| Collected data |
________

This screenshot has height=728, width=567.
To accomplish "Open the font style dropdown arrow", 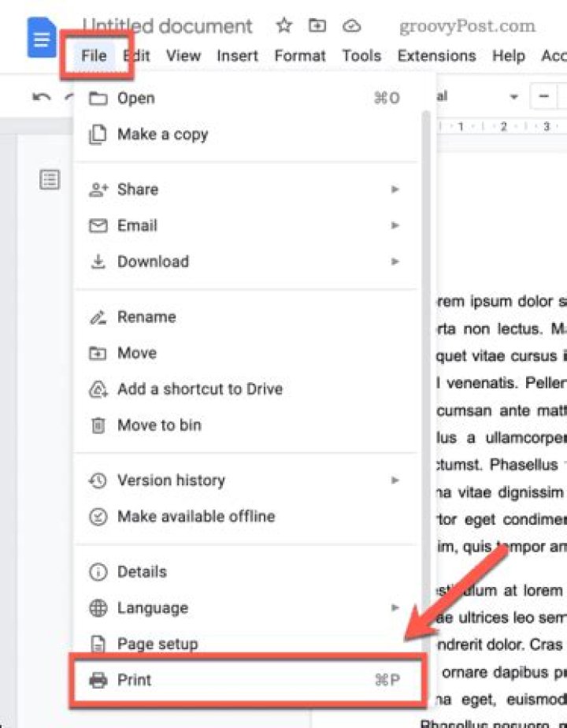I will 513,98.
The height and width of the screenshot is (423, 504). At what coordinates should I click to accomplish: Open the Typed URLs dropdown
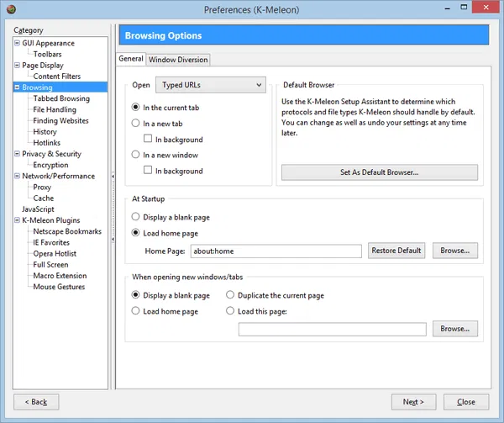pos(211,85)
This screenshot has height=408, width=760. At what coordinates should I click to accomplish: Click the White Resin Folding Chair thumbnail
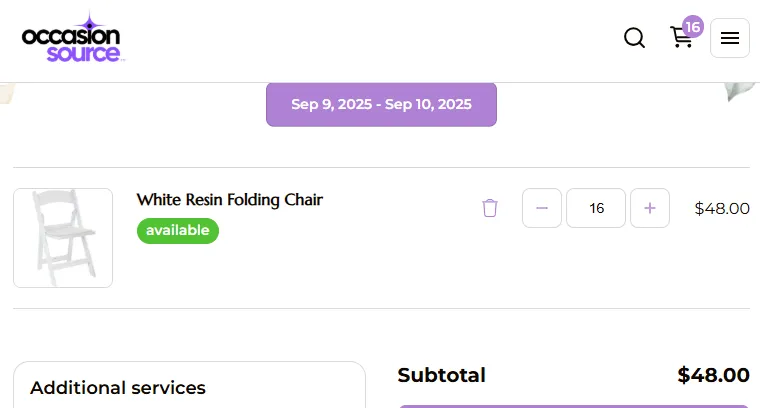pyautogui.click(x=63, y=238)
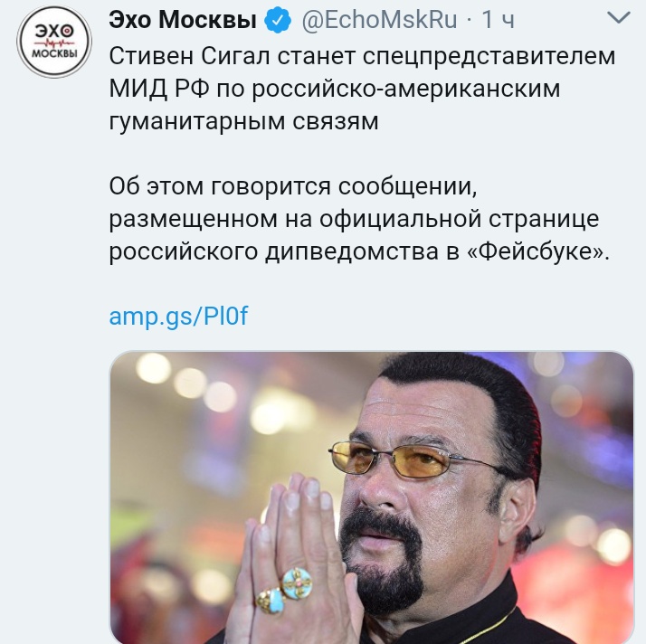The height and width of the screenshot is (644, 646).
Task: Click the word «Фейсбуке» in the tweet
Action: pos(538,251)
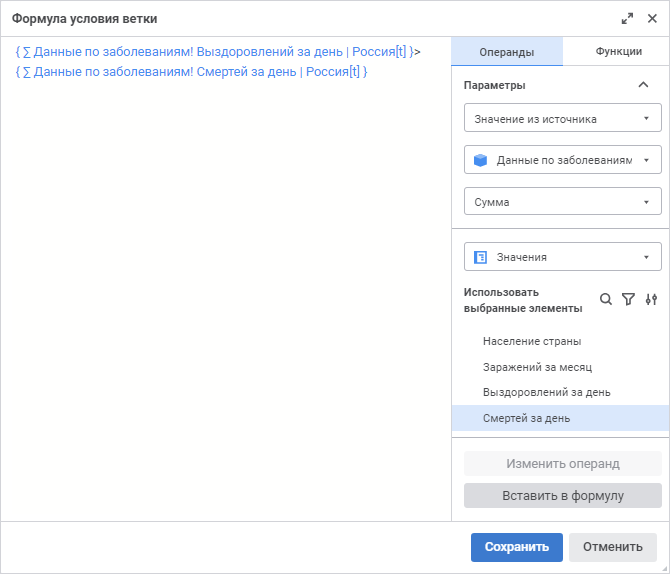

________

| Brief |
Only the lines from the line that contains "This screenshot has height=408, width=760." through the end of the entries are to be written out, exactly and without pictures, both ends included.

| Response box |
This screenshot has height=408, width=760. At what coordinates should I click to accomplish: Click the White Resin Folding Chair thumbnail
pyautogui.click(x=63, y=238)
The height and width of the screenshot is (644, 646).
Task: Click the word «Фейсбуке» in the tweet
Action: pos(538,251)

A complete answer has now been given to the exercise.